Pour rappel, l’association des Roches avait réussi à faire annuler en appel les projets de bassines au nord de la Charente-Maritime en 2020.devant le tribunal administratif de Poitiers

Un véritable bras de fer

« Sans la confirmation d’un tel moratoire d’ici quinze jours, le large mouvement de défense de l’eau annoncera une série d’actions locales et une nouvelle mobilisation nationale. »

Les anti-bassines ont posé leur ultimatum. Le gouvernement a 15 jours pour prendre une décision sur les projet de méga-bassines. Et pas seulement en Deux-Sèvres. Dans le cas contraire, d’autres manifestations pourraient s’organiser dans les prochaines semaines.

Nous ne doutons pas que si le gouvernement s’obstinait à passer en force sur les projets de méga-bassines et à s’inféoder au lobby agro-industriel, nous serons bien plus nombreux.ses et résolu.es encore lors d’un prochain rendez-vous.

Si le gouvernement ne décide pas d’agir, une nouvelle date de « mobilisation nationale et de désobéissance civile » sera annoncée. A proximité du site, une tour de guet a d’ailleurs été construite pour surveiller les mouvements du chantier de Sainte-Soline.

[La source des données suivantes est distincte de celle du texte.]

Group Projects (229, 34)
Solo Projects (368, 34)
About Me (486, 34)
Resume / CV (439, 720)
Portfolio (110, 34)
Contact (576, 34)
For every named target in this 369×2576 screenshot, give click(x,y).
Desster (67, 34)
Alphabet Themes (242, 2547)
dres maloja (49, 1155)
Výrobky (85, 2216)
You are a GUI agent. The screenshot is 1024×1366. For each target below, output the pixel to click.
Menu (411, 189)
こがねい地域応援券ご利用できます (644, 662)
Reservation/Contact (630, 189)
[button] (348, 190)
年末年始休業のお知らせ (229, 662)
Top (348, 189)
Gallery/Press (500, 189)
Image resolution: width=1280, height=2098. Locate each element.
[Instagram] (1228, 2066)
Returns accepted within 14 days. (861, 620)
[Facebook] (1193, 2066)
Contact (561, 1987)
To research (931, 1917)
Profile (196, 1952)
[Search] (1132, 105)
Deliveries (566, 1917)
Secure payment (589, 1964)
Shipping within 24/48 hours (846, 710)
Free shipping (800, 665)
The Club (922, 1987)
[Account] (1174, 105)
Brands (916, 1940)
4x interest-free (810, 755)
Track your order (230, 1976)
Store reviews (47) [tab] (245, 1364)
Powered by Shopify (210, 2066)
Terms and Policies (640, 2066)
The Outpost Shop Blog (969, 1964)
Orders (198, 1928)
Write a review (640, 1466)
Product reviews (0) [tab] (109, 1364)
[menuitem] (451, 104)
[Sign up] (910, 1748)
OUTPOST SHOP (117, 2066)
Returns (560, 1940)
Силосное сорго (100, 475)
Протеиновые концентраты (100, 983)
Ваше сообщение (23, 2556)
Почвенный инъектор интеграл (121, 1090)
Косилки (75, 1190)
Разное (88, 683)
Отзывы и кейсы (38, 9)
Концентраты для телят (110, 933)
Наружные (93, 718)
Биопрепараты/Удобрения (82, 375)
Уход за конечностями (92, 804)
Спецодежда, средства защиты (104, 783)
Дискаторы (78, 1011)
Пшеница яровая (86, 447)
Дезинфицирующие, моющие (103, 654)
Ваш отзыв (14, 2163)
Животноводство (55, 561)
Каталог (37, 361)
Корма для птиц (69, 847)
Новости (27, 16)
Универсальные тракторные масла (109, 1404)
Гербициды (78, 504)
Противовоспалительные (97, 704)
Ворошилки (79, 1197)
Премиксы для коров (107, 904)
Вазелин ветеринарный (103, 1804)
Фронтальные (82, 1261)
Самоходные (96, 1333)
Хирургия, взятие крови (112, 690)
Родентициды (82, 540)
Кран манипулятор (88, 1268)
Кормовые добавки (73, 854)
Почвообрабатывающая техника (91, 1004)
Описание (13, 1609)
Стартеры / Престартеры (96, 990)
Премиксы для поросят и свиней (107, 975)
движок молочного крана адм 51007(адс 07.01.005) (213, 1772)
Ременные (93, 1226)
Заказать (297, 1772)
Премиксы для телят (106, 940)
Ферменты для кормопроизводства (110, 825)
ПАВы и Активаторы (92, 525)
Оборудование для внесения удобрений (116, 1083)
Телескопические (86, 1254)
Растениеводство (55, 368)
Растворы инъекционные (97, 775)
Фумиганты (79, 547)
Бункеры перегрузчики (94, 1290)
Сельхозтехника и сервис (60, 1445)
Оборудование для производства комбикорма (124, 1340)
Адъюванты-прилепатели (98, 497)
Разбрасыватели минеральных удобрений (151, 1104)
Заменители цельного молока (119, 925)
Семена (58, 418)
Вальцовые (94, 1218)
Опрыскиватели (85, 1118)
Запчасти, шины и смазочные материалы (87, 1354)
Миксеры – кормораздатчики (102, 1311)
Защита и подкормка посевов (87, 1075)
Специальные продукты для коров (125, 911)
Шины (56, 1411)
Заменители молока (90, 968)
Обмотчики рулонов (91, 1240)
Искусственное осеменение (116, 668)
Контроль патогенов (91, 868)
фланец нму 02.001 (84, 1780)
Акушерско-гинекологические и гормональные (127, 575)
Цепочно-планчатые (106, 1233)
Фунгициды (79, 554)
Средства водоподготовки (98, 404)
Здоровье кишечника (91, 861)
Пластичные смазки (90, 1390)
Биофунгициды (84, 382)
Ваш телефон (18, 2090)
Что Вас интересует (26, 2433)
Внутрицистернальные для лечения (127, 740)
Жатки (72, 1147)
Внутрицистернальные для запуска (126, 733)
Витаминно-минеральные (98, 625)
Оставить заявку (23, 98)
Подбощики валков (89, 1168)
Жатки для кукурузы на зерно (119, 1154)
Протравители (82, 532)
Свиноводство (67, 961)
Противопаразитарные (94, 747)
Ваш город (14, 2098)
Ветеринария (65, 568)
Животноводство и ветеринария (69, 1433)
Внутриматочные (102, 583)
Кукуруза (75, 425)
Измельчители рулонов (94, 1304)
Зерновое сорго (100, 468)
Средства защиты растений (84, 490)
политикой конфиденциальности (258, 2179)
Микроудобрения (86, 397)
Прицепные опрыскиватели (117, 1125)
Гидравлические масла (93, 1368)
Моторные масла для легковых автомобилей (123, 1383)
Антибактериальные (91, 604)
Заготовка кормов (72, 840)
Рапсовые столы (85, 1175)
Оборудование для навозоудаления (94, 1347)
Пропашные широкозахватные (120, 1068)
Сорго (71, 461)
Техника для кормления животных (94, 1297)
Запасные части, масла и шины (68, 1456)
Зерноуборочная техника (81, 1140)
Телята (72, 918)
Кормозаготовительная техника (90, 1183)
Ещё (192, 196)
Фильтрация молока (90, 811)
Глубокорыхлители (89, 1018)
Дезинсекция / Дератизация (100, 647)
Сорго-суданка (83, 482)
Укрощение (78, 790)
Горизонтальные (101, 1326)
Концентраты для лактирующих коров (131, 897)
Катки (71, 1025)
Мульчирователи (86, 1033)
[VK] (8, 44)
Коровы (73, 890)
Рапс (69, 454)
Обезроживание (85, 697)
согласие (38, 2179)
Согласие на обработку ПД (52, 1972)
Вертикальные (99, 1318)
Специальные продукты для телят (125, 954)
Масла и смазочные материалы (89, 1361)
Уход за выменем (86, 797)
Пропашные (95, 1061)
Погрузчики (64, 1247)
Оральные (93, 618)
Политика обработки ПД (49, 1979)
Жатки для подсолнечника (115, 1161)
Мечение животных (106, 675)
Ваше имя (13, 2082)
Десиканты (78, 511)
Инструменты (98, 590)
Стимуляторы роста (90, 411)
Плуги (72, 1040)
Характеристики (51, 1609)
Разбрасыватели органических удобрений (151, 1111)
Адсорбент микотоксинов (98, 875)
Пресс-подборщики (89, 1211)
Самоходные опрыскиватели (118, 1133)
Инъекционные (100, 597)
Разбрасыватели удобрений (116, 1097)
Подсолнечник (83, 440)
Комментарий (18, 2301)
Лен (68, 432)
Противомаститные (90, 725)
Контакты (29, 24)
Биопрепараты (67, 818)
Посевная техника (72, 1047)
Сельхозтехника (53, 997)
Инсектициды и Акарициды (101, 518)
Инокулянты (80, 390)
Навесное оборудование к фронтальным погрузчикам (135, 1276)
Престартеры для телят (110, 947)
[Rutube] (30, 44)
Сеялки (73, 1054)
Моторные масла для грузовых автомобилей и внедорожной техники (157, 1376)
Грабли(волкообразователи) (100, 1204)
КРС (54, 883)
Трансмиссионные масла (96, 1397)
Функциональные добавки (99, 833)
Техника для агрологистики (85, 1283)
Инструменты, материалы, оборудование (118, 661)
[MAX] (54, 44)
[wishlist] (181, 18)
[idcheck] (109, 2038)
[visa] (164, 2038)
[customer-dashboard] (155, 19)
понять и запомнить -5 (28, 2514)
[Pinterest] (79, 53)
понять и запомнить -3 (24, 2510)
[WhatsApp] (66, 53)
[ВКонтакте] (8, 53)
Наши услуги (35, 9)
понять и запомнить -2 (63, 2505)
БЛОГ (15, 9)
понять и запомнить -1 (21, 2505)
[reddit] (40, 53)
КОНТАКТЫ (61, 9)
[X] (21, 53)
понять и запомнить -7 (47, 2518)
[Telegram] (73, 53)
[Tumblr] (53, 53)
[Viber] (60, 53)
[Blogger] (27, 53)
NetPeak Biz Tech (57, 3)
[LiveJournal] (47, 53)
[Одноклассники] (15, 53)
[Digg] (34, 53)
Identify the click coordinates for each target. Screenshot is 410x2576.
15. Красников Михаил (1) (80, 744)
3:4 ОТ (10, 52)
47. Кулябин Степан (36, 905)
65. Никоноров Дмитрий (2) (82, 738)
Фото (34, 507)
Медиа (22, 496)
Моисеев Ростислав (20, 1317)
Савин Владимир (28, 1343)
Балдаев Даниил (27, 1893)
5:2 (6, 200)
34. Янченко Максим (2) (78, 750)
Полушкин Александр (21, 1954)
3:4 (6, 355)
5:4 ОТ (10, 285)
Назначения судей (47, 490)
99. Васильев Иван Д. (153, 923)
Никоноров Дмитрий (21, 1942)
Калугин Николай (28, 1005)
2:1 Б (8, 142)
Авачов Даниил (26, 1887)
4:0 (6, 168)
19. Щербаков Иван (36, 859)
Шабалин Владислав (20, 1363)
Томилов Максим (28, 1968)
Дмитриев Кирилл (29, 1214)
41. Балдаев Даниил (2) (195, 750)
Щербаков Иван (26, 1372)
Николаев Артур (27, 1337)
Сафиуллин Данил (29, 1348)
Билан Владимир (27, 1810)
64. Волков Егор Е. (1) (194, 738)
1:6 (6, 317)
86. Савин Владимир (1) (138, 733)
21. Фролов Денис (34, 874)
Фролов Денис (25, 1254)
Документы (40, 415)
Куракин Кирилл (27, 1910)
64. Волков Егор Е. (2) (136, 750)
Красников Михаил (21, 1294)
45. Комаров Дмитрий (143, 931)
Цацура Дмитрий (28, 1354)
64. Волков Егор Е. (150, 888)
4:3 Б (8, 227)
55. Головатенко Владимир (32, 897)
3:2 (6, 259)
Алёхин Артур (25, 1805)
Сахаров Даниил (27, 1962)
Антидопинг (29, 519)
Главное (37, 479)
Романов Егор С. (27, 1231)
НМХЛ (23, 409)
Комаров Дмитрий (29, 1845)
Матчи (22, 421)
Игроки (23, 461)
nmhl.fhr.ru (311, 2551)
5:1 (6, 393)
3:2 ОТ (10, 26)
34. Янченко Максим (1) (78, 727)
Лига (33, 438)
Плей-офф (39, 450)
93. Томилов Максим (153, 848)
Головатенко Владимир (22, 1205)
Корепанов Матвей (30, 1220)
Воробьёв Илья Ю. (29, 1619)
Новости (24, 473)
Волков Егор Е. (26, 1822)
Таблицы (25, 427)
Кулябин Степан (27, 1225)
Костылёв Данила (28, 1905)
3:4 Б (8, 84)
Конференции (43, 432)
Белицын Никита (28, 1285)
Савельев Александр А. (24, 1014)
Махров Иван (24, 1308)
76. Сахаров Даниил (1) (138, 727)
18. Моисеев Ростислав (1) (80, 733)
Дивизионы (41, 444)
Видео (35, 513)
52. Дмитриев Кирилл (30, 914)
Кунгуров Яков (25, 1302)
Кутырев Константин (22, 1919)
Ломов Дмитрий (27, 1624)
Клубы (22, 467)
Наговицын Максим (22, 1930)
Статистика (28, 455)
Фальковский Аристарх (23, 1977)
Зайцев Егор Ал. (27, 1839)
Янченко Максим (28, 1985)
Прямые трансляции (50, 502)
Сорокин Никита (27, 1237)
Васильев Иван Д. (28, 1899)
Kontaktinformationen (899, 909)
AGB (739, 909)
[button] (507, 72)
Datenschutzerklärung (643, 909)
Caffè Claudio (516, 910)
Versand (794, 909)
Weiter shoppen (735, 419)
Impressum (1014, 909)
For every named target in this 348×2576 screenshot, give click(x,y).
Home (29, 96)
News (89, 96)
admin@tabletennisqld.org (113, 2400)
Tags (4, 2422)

Le gouvernement, aux abois, agite l’épouvantail grotesque de l’éco-terrorisme mais c’est bien lui qui appuie et finance aujourd’hui des crimes contre l’eau et les terres. S’il persiste à passer en force et à imposer des dispositifs d’accaparement de l’eau pour un modèle agro-industriel toxique, une nouvelle date de mobilisation nationale et de désobéissance civile sera annoncée d’ici 15 jours. », souligne les militants dans un communiqué.

Alors, La guerre de l’eau va-t-elle bientôt commencée en France ? Avec des avis tranchés sur la question, aberration écologique pour les uns, nécessité industrielle pour les autres, les militants et les agriculteurs n’arrivent pas à trouver un juste milieu, et le gouvernement non plus.

Les deux camps se renvoient la balle. D’un côté, la colère des manifestants grondent, et de l’autre, le gouvernement ne digère toujours pas les faits.

La Première ministre Élisabeth Borne a de nouveau dénoncé mercredi devant le Sénat « des scènes inacceptables et profondément choquantes ». Affaire à suivre.